Saturday, May 16, 2009

The nappy changer

God has a strange role.

We dirty ourselves and then cry. He comes and makes us clean. We smile. He goes off. We are back to sucking our thumbs.
A time later... we dirty ourselves and then cry. He comes and...

What does God want?

Me to be happy and be just like him.

What is he teaching?
Knowledge, yoga, dharana, service.

Why knowledge?
To know what to do and why and how... and become equal.

Why yoga?
To empower myself, purify myself... and become equal.

Why dharana?
To enjoy life fully... and become equal.

Why service?
To be fulfilled now and forever... and become equal.

Many layers

There are many layers of acquired habits in the soul. It needs to get cleansed.
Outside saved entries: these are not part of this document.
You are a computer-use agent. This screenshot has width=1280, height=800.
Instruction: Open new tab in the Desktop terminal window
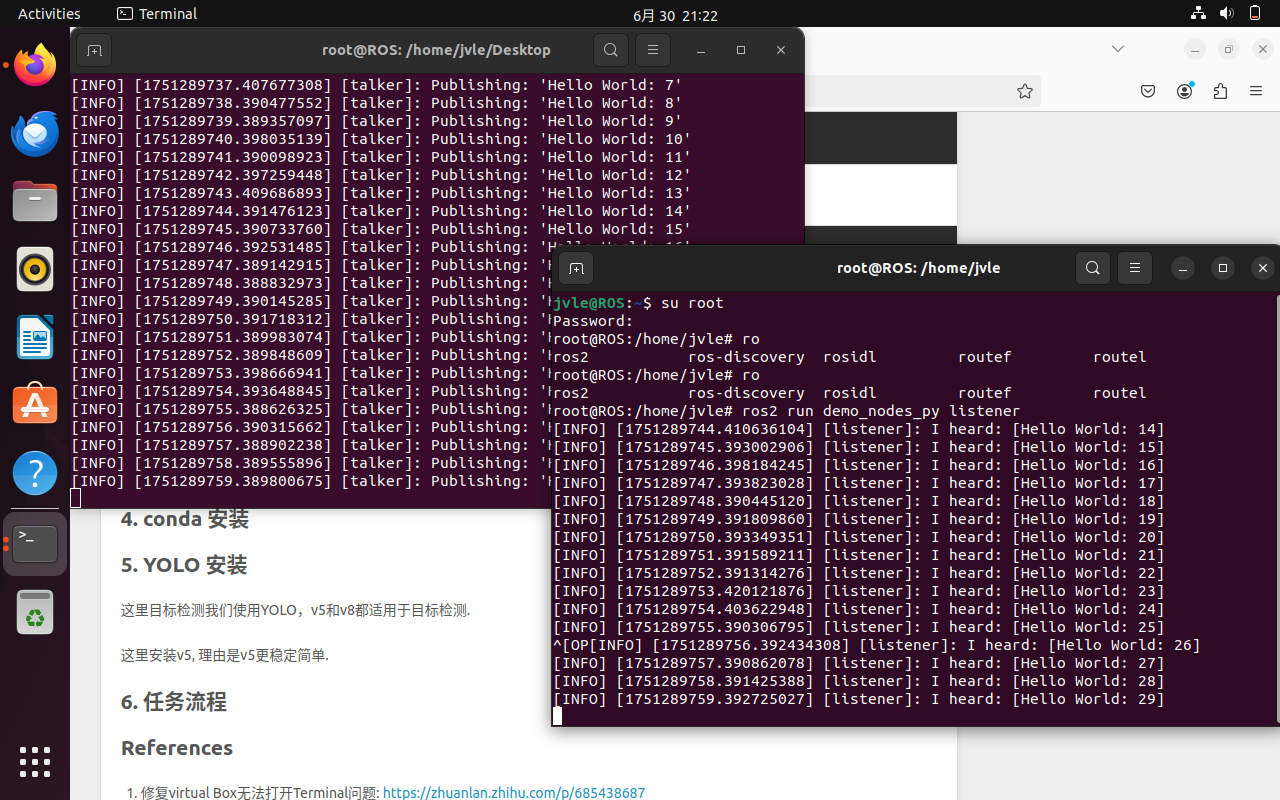(94, 50)
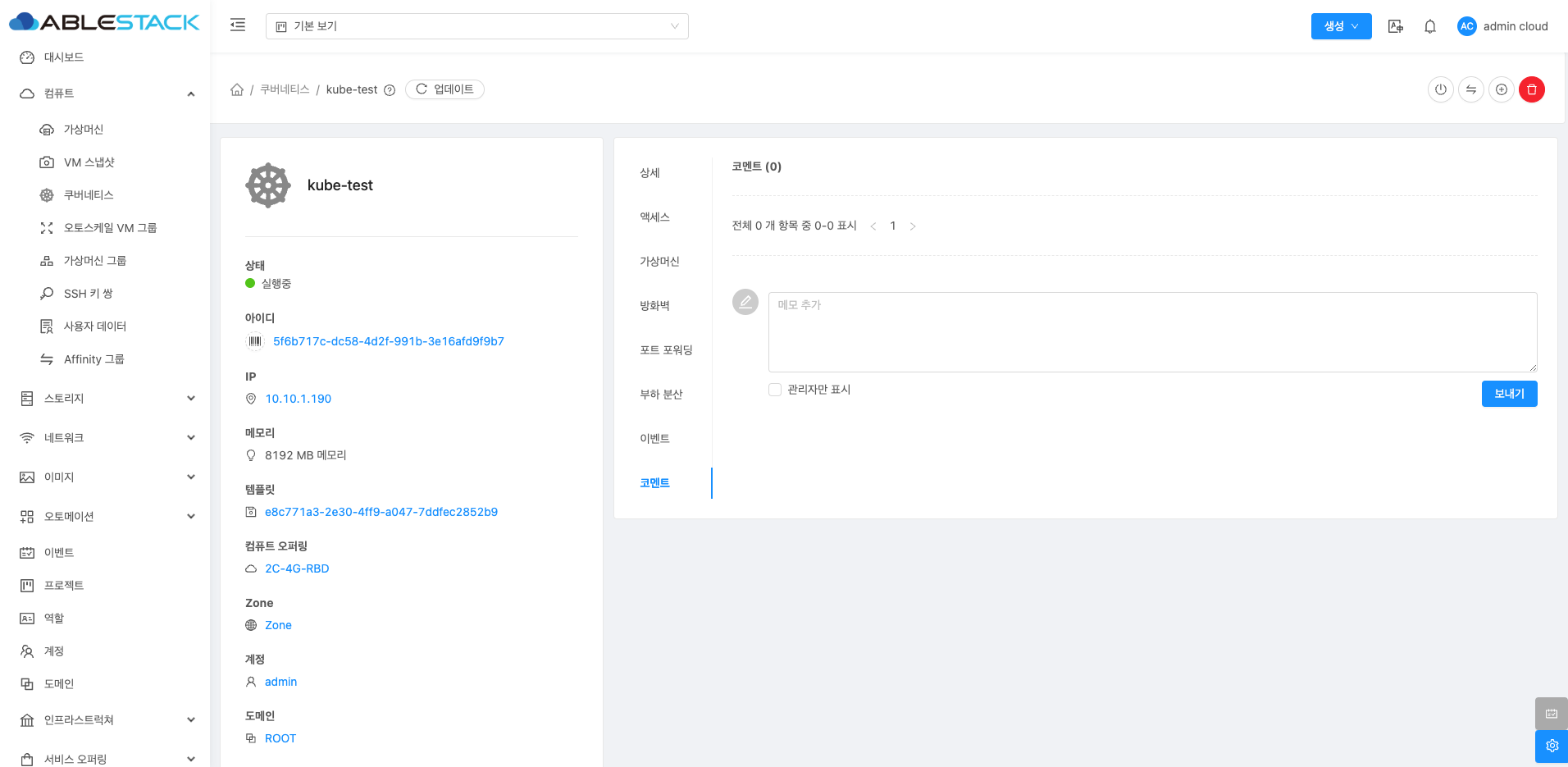1568x767 pixels.
Task: Open the settings gear at bottom right
Action: [x=1551, y=746]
Baba says, Yoga is the only way.

But I... I try out many different ways. It all works of course. Some help. Some don't.

His murli can be understood at many levels. The deeper I go in my journey to the core, I gain new perspectives on what Baba means.

I am at war... and I have a fundamental sense of self respect that remains unruffled... even when everything is lost.
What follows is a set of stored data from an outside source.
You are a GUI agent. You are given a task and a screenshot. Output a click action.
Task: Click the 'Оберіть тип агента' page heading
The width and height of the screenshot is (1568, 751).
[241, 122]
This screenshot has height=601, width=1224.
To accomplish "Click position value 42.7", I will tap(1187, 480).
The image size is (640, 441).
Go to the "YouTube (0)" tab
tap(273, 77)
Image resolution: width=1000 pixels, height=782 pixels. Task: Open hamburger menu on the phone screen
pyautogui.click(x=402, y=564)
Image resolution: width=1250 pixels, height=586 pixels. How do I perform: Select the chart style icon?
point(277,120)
There have been times in my spiritual life when I thoroughly failed the tests but never even realized what was going on... that even I had gone through a test and that I had failed. I was just having a good time. And much later... much much later it all seems so funny. Another layer just got uncovered.

I have nothing. I am nothing at the end of iron age. Baba has discovered an uncut diamond buried deep within all the dirt...in an ore. He is working hard. Really hard.

Wah Baba! What a game!

The personification of Maya... I never really understood it before(heh, as if I really do so now)... it is real too... as the soul is unaware of how each aspect of Maya is unveiled. It is unexpected as though coming from outside...as an external situation.

I live in my current context. The past is my present in the form of sanskaras and situations. It all seems external but it really is not. The future is what I do within my context. It is entirely my choice. It can only be my choice. After all, the future is my child, my creation.

Huh?

I've been there, I've done that
I've seen through the smokescreen
I've been through it all
I've been 'good' and I've been 'bad'
While being the same throughout

I've been a believer, I've been an atheist
I've sung his praise and swore against
I've felt powerful and I've felt helpless
I've hated the vices and been vice personified
While knowing that truth lies ahead

I've been careless, I've been attentive
I've been obedient, I've been disobedient
I've been enslaved to instant gratification
I've been committed to the long term game
While being a companion of God

I've been so simple. I've been so complex
I've been so foolish, I've been so wise
I've seen the big picture and I've seen the small picture
I've been the zero and the hero
While being an actor throughout

There is a time when the soul decides
enough is enough!
There is a time when the soul awakens
freedom now!
There is a time when the dawn breaks
all is clear!

And a little voice chips in
Aw, you silly goose. You keep saying that but you know what
you're stuck!
Another voice chips in
C'mon sweetheart, hurry up! I've been waiting for you! Let's fly!

And I wonder.
I am my friend and my enemy too
All else is just a game
The victory, the defeat, the joy and pain...
The attempts to 'leave a legacy'
on the ever shifting sands of time
What a funny joke!

I am my world
I am what I see
I am what I do
I am what I create
I am my companions
I am everything around me!

Oh, now I know why I got confused about omnipresence...
I brought God into my life... made him stay in my heart
Made myself invisible and became one with him...
I didn't know I would get so confused about all this...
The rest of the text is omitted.